Another crucial step in unlocking new sources of funding was the growth of public health and epidemiology. The last of Miller’s sleep science heroes, Mary Carskadon, who began as Dement’s teaching assistant, directed a series of large population studies to investigate the role of sleep cycles and sleep deprivation in a wide range of social and medical contexts. She showed that the likelihood of fatal accidents peaked between midnight and 6 a.m., the point in the circadian cycle when alertness levels are lowest and unintended microsleeps most common. In the 1990s she also demonstrated that the biological clocks of adolescents are such that, in the early morning, ‘the students may be at school, but their brains are at home on their pillows.’ Like many sleep studies, Carskadon’s research marshalled scientific data in support of a long-recognised phenomenon, but the obvious solution she proposed – starting school later – gained little traction. We are, it seems, too wedded to our accustomed schedules for work and childcare.

Over recent decades, the physiology of sleep has become ever more complex, and the treatment of its disorders is now a major component of the medical business sector. There are more than 2500 sleep clinics in the US alone; in 2020 the size of the ‘sleep economy’ was estimated at $432 billion; this year it is expected to climb above $500 billion. That includes $25 billion for CPAP machines and $9 billion for ‘ambience optimisation’ products such as white-noise headphones and blackout curtains. There are now more than eighty diagnosable sleep disorders, affecting an estimated one in three of the global population. All this is hailed by Miller as the triumph of sleep science, though it could also be taken as evidence of the opposite: there are so many options because there is still so little scientific clarity. There is no cure for any of the disorders – insomnia, narcolepsy, apnoea – that sleep science was originally intended to address; nor is there a sleeping pill that works without suppressing natural circadian rhythms and brainwave cycles or inducing dependency.

‘The most basic questions’ about sleep, Miller concludes, ‘still lack definite answers.’ In Why We Sleep (2017), the bestselling guide to 21st-century sleep hygiene, Matthew Walker dismisses his own title in the opening pages: it has turned out to be ‘the wrong question’. But waving it away isn’t the same as answering it.

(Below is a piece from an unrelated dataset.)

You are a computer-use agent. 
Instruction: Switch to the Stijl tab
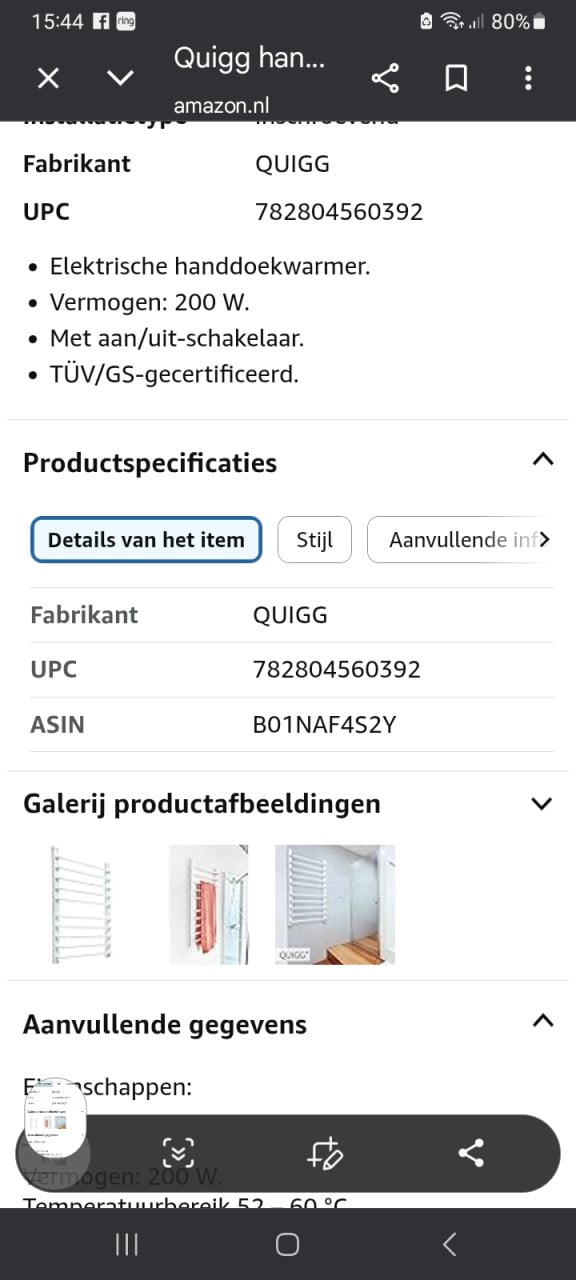coord(314,539)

Sleep, he goes on to say, has no single purpose but fulfils ‘a rich litany of functions’ and ‘dispenses a multitude of health-ensuring benefits’. The range of physiological processes influenced by sleep is vast, which means the number of potentially beneficial interventions is nearly infinite. There are countless tips, techniques and habits that can improve sleep, many of them buttressed by scientific evidence and enthusiastic media coverage: at the beginning of this year, the Wall Street Journal splashed a feature on an academic study proving that people who suffer from cold feet sleep better if they wear socks. Yet beneath the imprimatur of science, the larger picture more closely resembles the Hippocratic medicine of the pre-scientific era: a teeming marketplace of pills, herbal supplements, diets, exercise, medical devices, apps and mind cures, with remedies to suit every customer, temperament and wallet. Meanwhile, studies generate more and more evidence that sleep disorders have a genetic component, which suggests that the reach of lifestyle therapeutics must be limited.

There is much more consensus on the question of why we don’t sleep. Modern life has mounted what Miller describes as ‘an ongoing, and ever escalating, assault on sleep’: our always-on work culture, with its shifts and double jobs, ubiquitous sound and light pollution, and the blue light from screens and digital devices which throws our circadian rhythms into confusion. The ever expanding market for sleep optimisation is a response to this ever escalating assault, but consumer and lifestyle remedies remain least available to those who need them most: working people, particularly those who are also parenting, in low-quality housing and noisy urban environments across the globe. It’s hard not to notice that all these modern anxieties and pressures are essentially no different from those that led to the birth of sleep science more than a hundred years ago, in the glare of the electric light.